Idealised EPR states from non-phase matched parametric down conversion
C. Okoth, E. Kovlakov, F. Boensel, A. Cavanna, S. Straupe, S. P. Kulik, and M. V. Chekhova

TL;DR
This paper demonstrates that reducing the size of nonlinear materials in SPDC can significantly increase the transverse wavevector entanglement of photon pairs, enhancing quantum information capacity and imaging resolution.
Contribution
It introduces a method to relax phase matching constraints by miniaturizing the nonlinear medium, achieving record entanglement levels in transverse modes.
Findings
Over 1200 entangled angular modes estimated from micro-sized lithium niobate layer.
High entanglement measured through correlation and stimulated emission tomography.
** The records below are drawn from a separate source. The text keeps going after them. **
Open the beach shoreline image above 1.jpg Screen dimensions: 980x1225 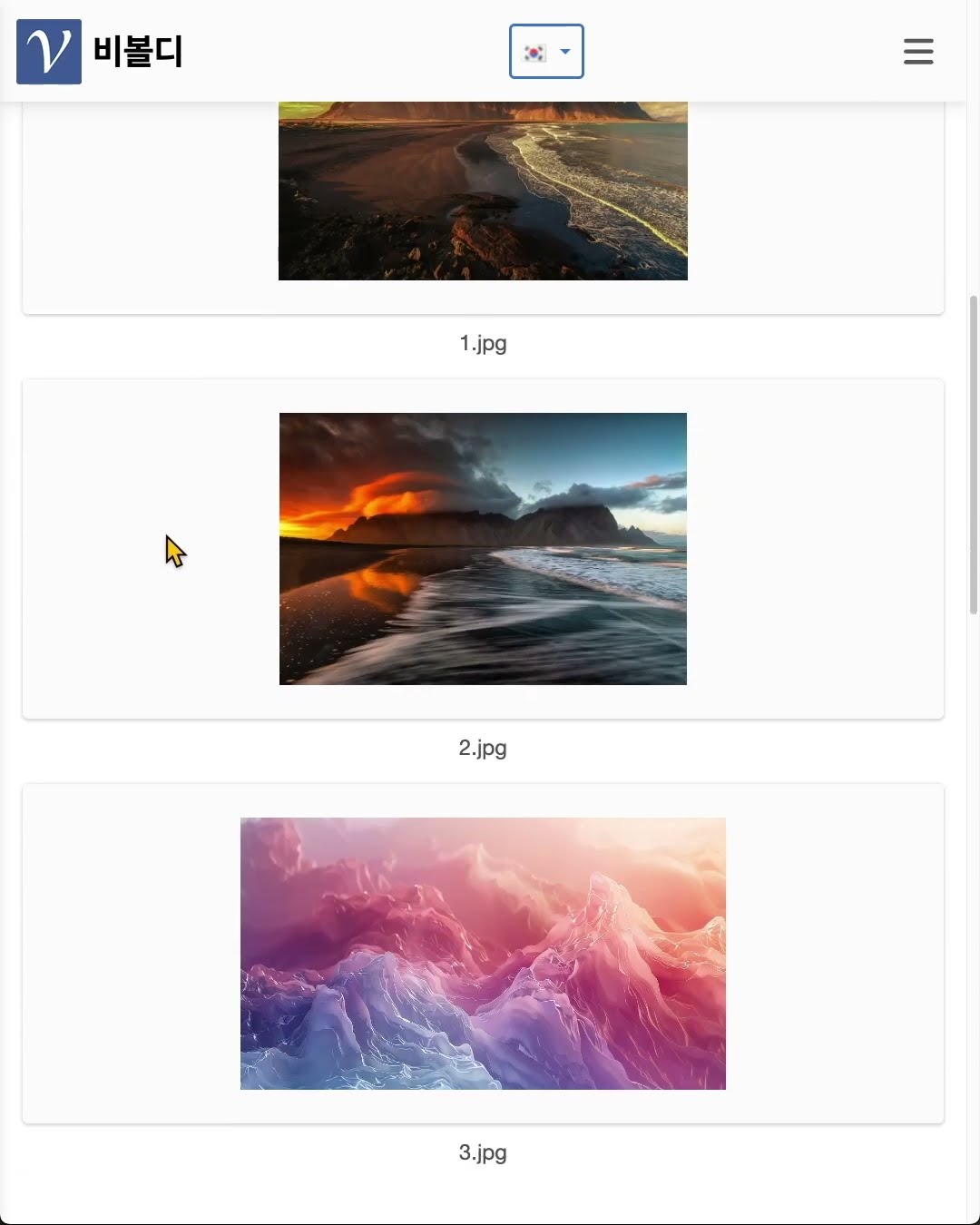coord(483,191)
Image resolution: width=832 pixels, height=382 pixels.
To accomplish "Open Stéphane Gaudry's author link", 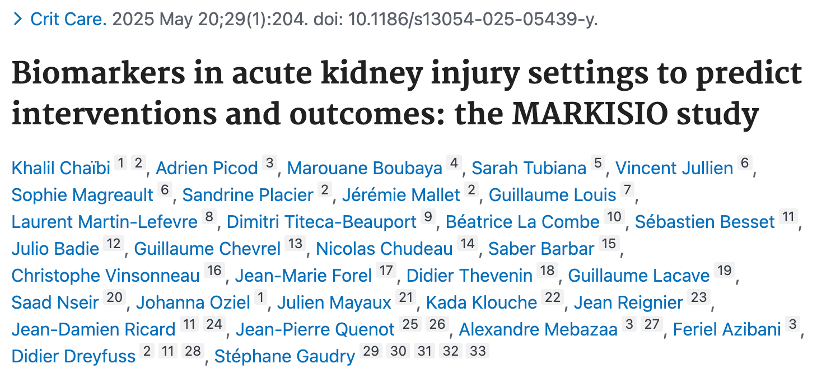I will pyautogui.click(x=284, y=357).
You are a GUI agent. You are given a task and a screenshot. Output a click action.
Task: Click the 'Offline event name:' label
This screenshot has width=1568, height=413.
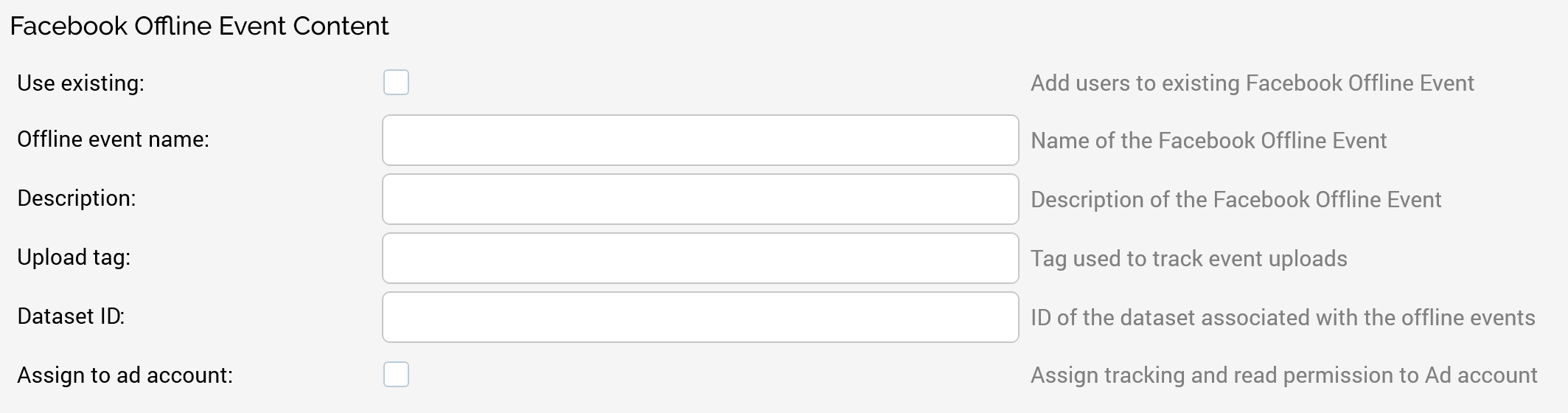tap(113, 139)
Potential to boost quantum communication and imaging techniques.
Abstract
Entanglement of high dimensional states is becoming increasingly important for quantum communication and computing. The most common source of entangled photons is spontaneous parametric down conversion (SPDC), where the degree of frequency and momentum entanglement is determined by the non-linear interaction volume. Here we show that by reducing the length of a highly non-linear material to the micrometer scale it is possible to relax the longitudinal phase matching condition and reach record levels of transverse wavevector entanglement. From a micro-sized layer of lithium niobate we estimate the number of entangled angular modes to be over 1200. The entanglement is measured both directly using correlation measurements and indirectly using stimulated emission tomography. The high entanglement of the state generated can be used to massively increase the quantum information capacity of…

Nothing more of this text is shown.